I got taken to Takpala by Razta, a chap I met at the Museum Seribu Moko in Kalabahi. He genuinely wanted to show me around and adamantly wanted no money for the experience. We went by motorbike, heading east out of town, turning right where I'd turned left the previous day on my hired bike. We arrived and walked up the stone steps to the village.
All the houses in the village are traditional Alor houses with lower verandahs and the sleeping quarters above in the thatched roof space. There's a hearth on the lower level as well as in the sleeping quarters, and although they may be dark and smoky, they are extremely cool. The people are also wonderfully friendly, allowing me to take photos, to look inside one of the houses, to watch the women cleaning the rice, and even to try doing it myself. The women are obviously used to this, as they effortlessly provide me with a pile of rice to winnow and someone else offers to take photos of me doing so. I surprise them by continuing to clean my little pile once the photo op is over, and for my persistence get a cup of coffee and we all have a good chat about our families and such trivia. I have to say, since I've invented a family, the conversation is so much easier than the one about why I'm not married. They all think my "daughter" is very beautiful, which of course she is, beautiful I mean.
|upstairs sleeping area|
Whilst I am chatting, some of the other women set up a few tables with wares for sale. Mostly beads and a few boxes for storing your betel nut supplies, and some ikats. They don't weave the ikats in the village, and I have no idea about the jewelry and beads, but I don't care, as this is a way that they can make money from tourism. There is absolutely no hard sell, and I end up buying two ikat sarongs, which I bargain down to something insanely cheap based on the fact that that's all the money I'd brought with me. They even give me a bonus necklace.
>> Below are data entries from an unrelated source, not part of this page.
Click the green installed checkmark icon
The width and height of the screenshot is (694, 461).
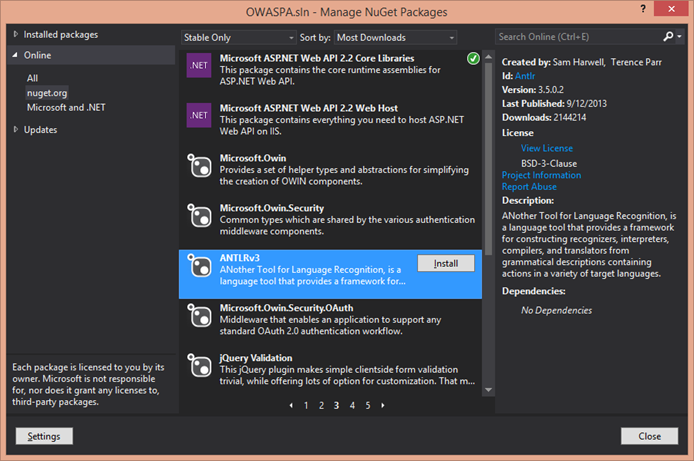(472, 59)
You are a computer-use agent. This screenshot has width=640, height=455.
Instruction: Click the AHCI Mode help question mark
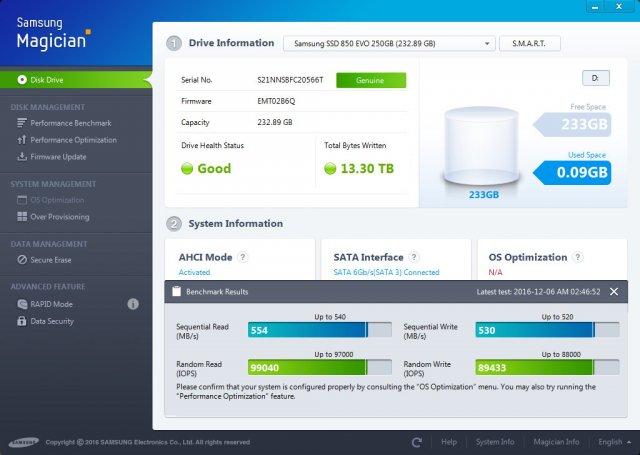pyautogui.click(x=243, y=257)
Then I head over to chat with Abner, the village headman, and get another cup of coffee. We chat and then he offers to get dressed up in his traditional garb for photographs. This guy is a real ham, you know he's done it hundreds of times before but he absolutely loves it, making fierce gestures and faces for the camera. Then I pop one of my newly purchased sarongs on, and his wife places a traditional belt around my waist and we take more photos.
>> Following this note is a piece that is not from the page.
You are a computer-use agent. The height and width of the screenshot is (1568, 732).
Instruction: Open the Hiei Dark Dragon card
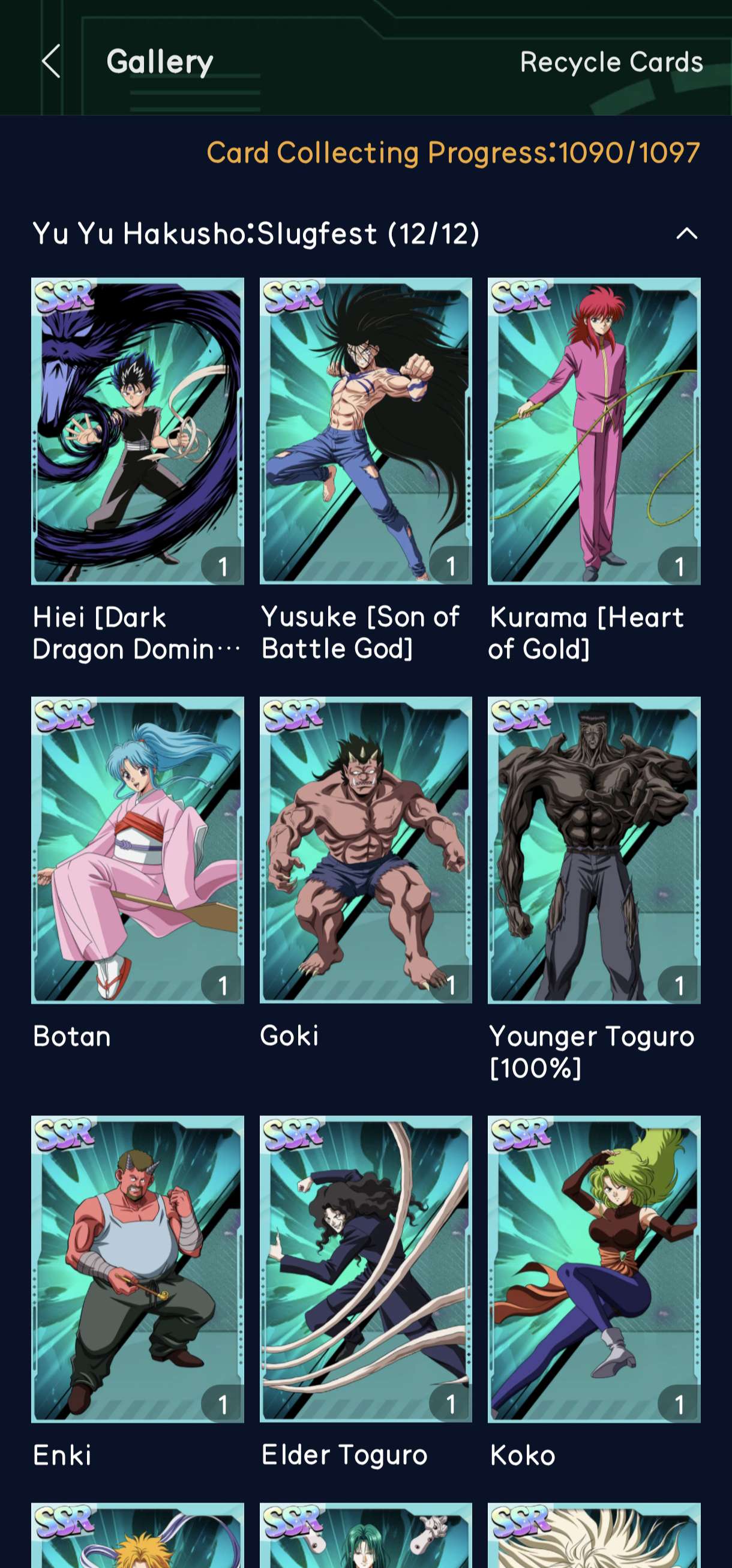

I later discover that usually they ask for money for photos and dressing up, but either Razta paid something when I wasn't looking, or, because I purchased the sarongs they didn't ask for extra money, just asked me to sign the visitor book. Either way, the visit was extremely enjoyable and the atmosphere really welcoming. It's also possible to stay in the village, something I'd like to do if I returned to Alor.
After Takala we headed a very long way east to visit a very disappointing hot springs. But it's a tourist spot, so why not. The fresh coconut juice was worth the excursion.
Then we headed back to Kalabahi. A pleasant day indeed.